[[ DATA FOR THIS EXERCISE, beginning ]]

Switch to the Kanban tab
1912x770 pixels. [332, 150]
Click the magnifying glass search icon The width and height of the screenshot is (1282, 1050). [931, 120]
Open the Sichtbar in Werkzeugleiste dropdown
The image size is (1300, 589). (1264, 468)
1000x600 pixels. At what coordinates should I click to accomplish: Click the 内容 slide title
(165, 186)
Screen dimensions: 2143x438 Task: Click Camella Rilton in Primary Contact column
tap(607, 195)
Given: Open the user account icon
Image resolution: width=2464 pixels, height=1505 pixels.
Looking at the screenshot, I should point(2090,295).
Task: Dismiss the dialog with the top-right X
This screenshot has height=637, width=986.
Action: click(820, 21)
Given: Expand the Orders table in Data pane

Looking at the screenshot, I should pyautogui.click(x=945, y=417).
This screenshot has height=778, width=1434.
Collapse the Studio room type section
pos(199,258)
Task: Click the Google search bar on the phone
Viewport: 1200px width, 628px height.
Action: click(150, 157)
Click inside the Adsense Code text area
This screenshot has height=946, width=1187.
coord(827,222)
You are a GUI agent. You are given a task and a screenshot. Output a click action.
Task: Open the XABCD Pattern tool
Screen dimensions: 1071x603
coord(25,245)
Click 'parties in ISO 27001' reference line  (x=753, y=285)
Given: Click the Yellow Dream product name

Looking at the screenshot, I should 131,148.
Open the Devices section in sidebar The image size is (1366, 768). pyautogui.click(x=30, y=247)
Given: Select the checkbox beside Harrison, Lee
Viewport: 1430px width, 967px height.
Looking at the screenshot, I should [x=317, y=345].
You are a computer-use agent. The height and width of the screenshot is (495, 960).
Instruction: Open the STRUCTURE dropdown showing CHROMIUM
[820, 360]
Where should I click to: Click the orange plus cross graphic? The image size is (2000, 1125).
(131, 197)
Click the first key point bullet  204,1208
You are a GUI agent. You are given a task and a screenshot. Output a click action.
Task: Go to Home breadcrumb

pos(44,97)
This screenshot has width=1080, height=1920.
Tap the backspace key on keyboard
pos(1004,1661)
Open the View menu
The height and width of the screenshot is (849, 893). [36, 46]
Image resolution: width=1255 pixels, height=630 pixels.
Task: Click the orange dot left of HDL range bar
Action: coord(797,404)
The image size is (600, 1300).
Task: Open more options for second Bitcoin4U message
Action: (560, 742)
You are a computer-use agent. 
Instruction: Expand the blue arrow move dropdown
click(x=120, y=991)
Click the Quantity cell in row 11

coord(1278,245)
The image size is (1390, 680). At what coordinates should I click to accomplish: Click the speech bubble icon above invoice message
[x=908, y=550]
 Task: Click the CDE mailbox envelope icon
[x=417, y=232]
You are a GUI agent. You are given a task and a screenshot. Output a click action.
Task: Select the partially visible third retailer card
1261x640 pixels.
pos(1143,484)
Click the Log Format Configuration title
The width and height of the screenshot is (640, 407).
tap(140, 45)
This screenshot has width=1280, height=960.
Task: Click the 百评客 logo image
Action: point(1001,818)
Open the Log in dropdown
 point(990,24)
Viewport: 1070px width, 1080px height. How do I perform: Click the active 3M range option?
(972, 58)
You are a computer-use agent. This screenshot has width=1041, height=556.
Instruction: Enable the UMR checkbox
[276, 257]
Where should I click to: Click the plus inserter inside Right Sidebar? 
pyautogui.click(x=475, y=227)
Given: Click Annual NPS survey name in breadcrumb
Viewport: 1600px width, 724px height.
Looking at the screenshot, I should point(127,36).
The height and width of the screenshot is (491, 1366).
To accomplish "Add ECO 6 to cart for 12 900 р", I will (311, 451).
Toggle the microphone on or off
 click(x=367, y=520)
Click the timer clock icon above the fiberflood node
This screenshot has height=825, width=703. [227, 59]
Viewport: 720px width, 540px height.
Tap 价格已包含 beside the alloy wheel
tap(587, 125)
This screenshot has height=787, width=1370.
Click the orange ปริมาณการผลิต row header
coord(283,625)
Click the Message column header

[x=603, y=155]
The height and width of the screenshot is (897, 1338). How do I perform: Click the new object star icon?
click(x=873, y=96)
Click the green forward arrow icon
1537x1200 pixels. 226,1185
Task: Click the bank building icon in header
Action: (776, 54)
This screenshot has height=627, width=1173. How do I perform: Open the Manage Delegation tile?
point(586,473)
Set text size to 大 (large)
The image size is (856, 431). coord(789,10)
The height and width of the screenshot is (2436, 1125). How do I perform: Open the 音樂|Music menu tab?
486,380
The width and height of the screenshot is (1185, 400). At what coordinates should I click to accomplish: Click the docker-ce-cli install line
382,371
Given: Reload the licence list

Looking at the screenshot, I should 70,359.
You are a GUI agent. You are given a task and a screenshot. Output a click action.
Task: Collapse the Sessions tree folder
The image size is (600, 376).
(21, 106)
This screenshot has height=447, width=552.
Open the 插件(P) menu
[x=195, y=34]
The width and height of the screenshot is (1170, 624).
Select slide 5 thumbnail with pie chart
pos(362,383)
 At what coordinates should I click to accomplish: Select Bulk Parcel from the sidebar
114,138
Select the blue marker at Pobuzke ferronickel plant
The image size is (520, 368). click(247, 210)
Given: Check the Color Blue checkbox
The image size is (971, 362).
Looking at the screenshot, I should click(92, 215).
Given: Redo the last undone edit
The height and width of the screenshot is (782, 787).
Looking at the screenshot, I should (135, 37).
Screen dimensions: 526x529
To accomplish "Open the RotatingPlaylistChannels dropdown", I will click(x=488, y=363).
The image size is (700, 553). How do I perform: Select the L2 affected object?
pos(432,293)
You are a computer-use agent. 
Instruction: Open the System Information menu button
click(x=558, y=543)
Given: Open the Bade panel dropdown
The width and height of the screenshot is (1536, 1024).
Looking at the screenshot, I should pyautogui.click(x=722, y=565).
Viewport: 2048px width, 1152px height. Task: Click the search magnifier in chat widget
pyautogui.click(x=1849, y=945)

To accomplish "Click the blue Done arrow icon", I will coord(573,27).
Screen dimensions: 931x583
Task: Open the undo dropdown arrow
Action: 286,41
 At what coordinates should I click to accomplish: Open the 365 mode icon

[[ DATA FOR THIS EXERCISE, end ]]

— PROMPT —
Please write out all the data above, exactly as it reads.

— SOLVED PROBLEM —
Switch to the Kanban tab
1912x770 pixels. [332, 150]
Click the magnifying glass search icon The width and height of the screenshot is (1282, 1050). [931, 120]
Open the Sichtbar in Werkzeugleiste dropdown
The image size is (1300, 589). (1264, 468)
1000x600 pixels. At what coordinates should I click to accomplish: Click the 内容 slide title
(165, 186)
Screen dimensions: 2143x438 Task: Click Camella Rilton in Primary Contact column
tap(607, 195)
Given: Open the user account icon
Image resolution: width=2464 pixels, height=1505 pixels.
Looking at the screenshot, I should point(2090,295).
Task: Dismiss the dialog with the top-right X
This screenshot has height=637, width=986.
Action: click(820, 21)
Given: Expand the Orders table in Data pane

Looking at the screenshot, I should pyautogui.click(x=945, y=417).
This screenshot has height=778, width=1434.
Collapse the Studio room type section
pos(199,258)
Task: Click the Google search bar on the phone
Viewport: 1200px width, 628px height.
Action: click(150, 157)
Click inside the Adsense Code text area
This screenshot has height=946, width=1187.
coord(827,222)
You are a GUI agent. You are given a task and a screenshot. Output a click action.
Task: Open the XABCD Pattern tool
Screen dimensions: 1071x603
coord(25,245)
Click 'parties in ISO 27001' reference line  (x=753, y=285)
Given: Click the Yellow Dream product name

Looking at the screenshot, I should 131,148.
Open the Devices section in sidebar The image size is (1366, 768). pyautogui.click(x=30, y=247)
Given: Select the checkbox beside Harrison, Lee
Viewport: 1430px width, 967px height.
Looking at the screenshot, I should [x=317, y=345].
You are a computer-use agent. The height and width of the screenshot is (495, 960).
Instruction: Open the STRUCTURE dropdown showing CHROMIUM
[820, 360]
Where should I click to: Click the orange plus cross graphic? The image size is (2000, 1125).
(131, 197)
Click the first key point bullet  204,1208
You are a GUI agent. You are given a task and a screenshot. Output a click action.
Task: Go to Home breadcrumb

pos(44,97)
This screenshot has width=1080, height=1920.
Tap the backspace key on keyboard
pos(1004,1661)
Open the View menu
The height and width of the screenshot is (849, 893). [36, 46]
Image resolution: width=1255 pixels, height=630 pixels.
Task: Click the orange dot left of HDL range bar
Action: coord(797,404)
The image size is (600, 1300).
Task: Open more options for second Bitcoin4U message
Action: (560, 742)
You are a computer-use agent. 
Instruction: Expand the blue arrow move dropdown
click(x=120, y=991)
Click the Quantity cell in row 11

coord(1278,245)
The image size is (1390, 680). At what coordinates should I click to accomplish: Click the speech bubble icon above invoice message
[x=908, y=550]
 Task: Click the CDE mailbox envelope icon
[x=417, y=232]
You are a GUI agent. You are given a task and a screenshot. Output a click action.
Task: Select the partially visible third retailer card
1261x640 pixels.
pos(1143,484)
Click the Log Format Configuration title
The width and height of the screenshot is (640, 407).
tap(140, 45)
This screenshot has width=1280, height=960.
Task: Click the 百评客 logo image
Action: point(1001,818)
Open the Log in dropdown
 point(990,24)
Viewport: 1070px width, 1080px height. How do I perform: Click the active 3M range option?
(972, 58)
You are a computer-use agent. This screenshot has width=1041, height=556.
Instruction: Enable the UMR checkbox
[276, 257]
Where should I click to: Click the plus inserter inside Right Sidebar? 
pyautogui.click(x=475, y=227)
Given: Click Annual NPS survey name in breadcrumb
Viewport: 1600px width, 724px height.
Looking at the screenshot, I should point(127,36).
The height and width of the screenshot is (491, 1366).
To accomplish "Add ECO 6 to cart for 12 900 р", I will (311, 451).
Toggle the microphone on or off
 click(x=367, y=520)
Click the timer clock icon above the fiberflood node
This screenshot has height=825, width=703. [227, 59]
Viewport: 720px width, 540px height.
Tap 价格已包含 beside the alloy wheel
tap(587, 125)
This screenshot has height=787, width=1370.
Click the orange ปริมาณการผลิต row header
coord(283,625)
Click the Message column header

[x=603, y=155]
The height and width of the screenshot is (897, 1338). How do I perform: Click the new object star icon?
click(x=873, y=96)
Click the green forward arrow icon
1537x1200 pixels. 226,1185
Task: Click the bank building icon in header
Action: (776, 54)
This screenshot has height=627, width=1173. How do I perform: Open the Manage Delegation tile?
point(586,473)
Set text size to 大 (large)
The image size is (856, 431). coord(789,10)
The height and width of the screenshot is (2436, 1125). How do I perform: Open the 音樂|Music menu tab?
486,380
The width and height of the screenshot is (1185, 400). At what coordinates should I click to accomplish: Click the docker-ce-cli install line
382,371
Given: Reload the licence list

Looking at the screenshot, I should 70,359.
You are a GUI agent. You are given a task and a screenshot. Output a click action.
Task: Collapse the Sessions tree folder
The image size is (600, 376).
(21, 106)
This screenshot has height=447, width=552.
Open the 插件(P) menu
[x=195, y=34]
The width and height of the screenshot is (1170, 624).
Select slide 5 thumbnail with pie chart
pos(362,383)
 At what coordinates should I click to accomplish: Select Bulk Parcel from the sidebar
114,138
Select the blue marker at Pobuzke ferronickel plant
The image size is (520, 368). click(247, 210)
Given: Check the Color Blue checkbox
The image size is (971, 362).
Looking at the screenshot, I should click(92, 215).
Given: Redo the last undone edit
The height and width of the screenshot is (782, 787).
Looking at the screenshot, I should (135, 37).
Screen dimensions: 526x529
To accomplish "Open the RotatingPlaylistChannels dropdown", I will click(x=488, y=363).
The image size is (700, 553). How do I perform: Select the L2 affected object?
pos(432,293)
You are a computer-use agent. 
Instruction: Open the System Information menu button
click(x=558, y=543)
Given: Open the Bade panel dropdown
The width and height of the screenshot is (1536, 1024).
Looking at the screenshot, I should pyautogui.click(x=722, y=565).
Viewport: 2048px width, 1152px height. Task: Click the search magnifier in chat widget
pyautogui.click(x=1849, y=945)

To accomplish "Click the blue Done arrow icon", I will coord(573,27).
Screen dimensions: 931x583
Task: Open the undo dropdown arrow
Action: 286,41
 At what coordinates should I click to accomplish: Open the 365 mode icon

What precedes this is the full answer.